The Science of Success: How Market Based Management Built the World's Largest Private Company
- Author: Charles G. Koch
- Language: English
- Genre: Management
- Publisher: John Wiley & Sons
- Publication date: 2 March 2007
- Pages: 208
- ISBN: 978-0-470-13988-2
- OCLC: 85821632
- Dewey Decimal: 658.4/09 22
- LC Class: HD31 .K598214 2007

= The Science of Success =

The Science of Success: How Market-Based Management Built the World's Largest Private Company is a book written by Charles Koch in which he delineates his philosophy of Market Based Management (MBM). Koch, the CEO of Koch Industries, Inc., wrote it in 2007. While many similarly-titled books by other authors exist, T. Boone Pickens argues that Koch's immense personal business success lends credibility to the book's concept.

==Purpose==
Koch has said that he initially wrote the book after the 2004 acquisition of Invista with the intent of using it as a sort of training manual to give a comprehensive picture of Koch Industries' business philosophy and to explain the principles of MBM to the new employees; Koch had initially conducted much of the training of new employees, but as the company grew, it soon became an impossible task, and necessitated the implementation of some other training method. He was later convinced to expand the "training manual" to share his philosophies with a wider audience.

Koch credits much of the success of Koch Industries to effective implementation of Market Based Management (MBM), but indicates that it still has not been fully implemented throughout all of the conglomerate's subsidiaries. The book, however, will continue to serve as a means of spreading his philosophy within the company, and Koch's hope is that it will continue to improve business practices and create value for his companies, as well as for society at large.

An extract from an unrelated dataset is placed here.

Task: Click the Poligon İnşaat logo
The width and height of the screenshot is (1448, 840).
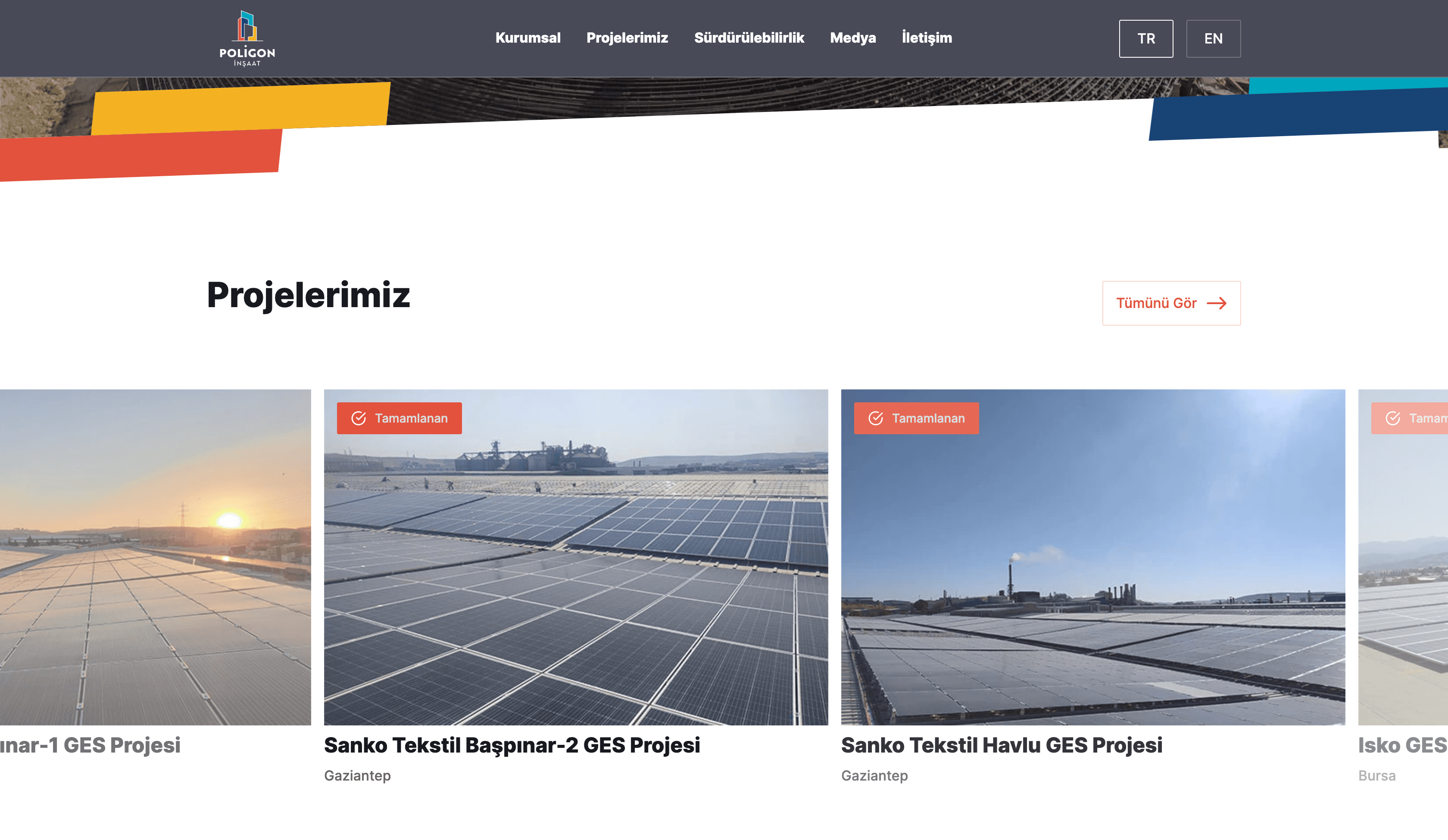Action: 247,38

The principles of Koch's MBM are taught to students, educators, community leaders and government officials by the Market-Based Management Institute, an educational non-profit, through their partnership with the Wichita State University (WSU).

==Influences==
Koch credits two books with helping his intellectual formation: F.A. Harper's Why Wages Rise and Ludwig von Mises' Human Action. He also credits several thinkers in his book with influencing his own thinking; most notably: W. Edwards Deming, Michael Polanyi, and his father, Fred C. Koch.

After being unable to find contracts in the U.S., his father had spent time developing petroleum cracking plants in the Soviet Union in the 1920s under the communist regime of Joseph Stalin. He came back from his experience with great contempt for the totalitarian regime, having found the USSR to be "a land of hunger, misery, and terror."

==Overview==
Koch describes himself as a scientist and uses his self-proclaimed vast knowledge of wide-ranging topics such as history, politics, government, economics, psychology, human action and technology by demonstrating the ways that each affects business management, decision making, and profitability.

The publisher lists the five dimensions of MBM, each rooted in what it calls "the Science of Human Action":
1. Vision – Determining where and how the organization can create the greatest long-term value
2. Virtue and Talents – Helping ensure that people with the right values, skills and capabilities are hired, retained and developed
3. Knowledge Processes – Creating, acquiring, sharing and applying relevant knowledge, and measuring and tracking profitability
4. Decision Rights – Ensuring the right people are in the right roles with the right authority to make decisions and holding them accountable
5. Incentives – Rewarding people according to the value they create for the organization

In addition to describing the principles of MBM, Koch also gives an inside look into some of the important decisions that Koch Industries has made, and analysis of its successes and failures.

The book itself is not so much a how-to on running a business, but rather a philosophical treatise on effective management practices; "a way of thinking—of looking at the world and making decisions based on specific principles."
One Forbes magazine reviewer noted that, "Readers expecting a recipe book for business success will be disappointed, but those of a more philosophical bent will find Koch's observations fascinating."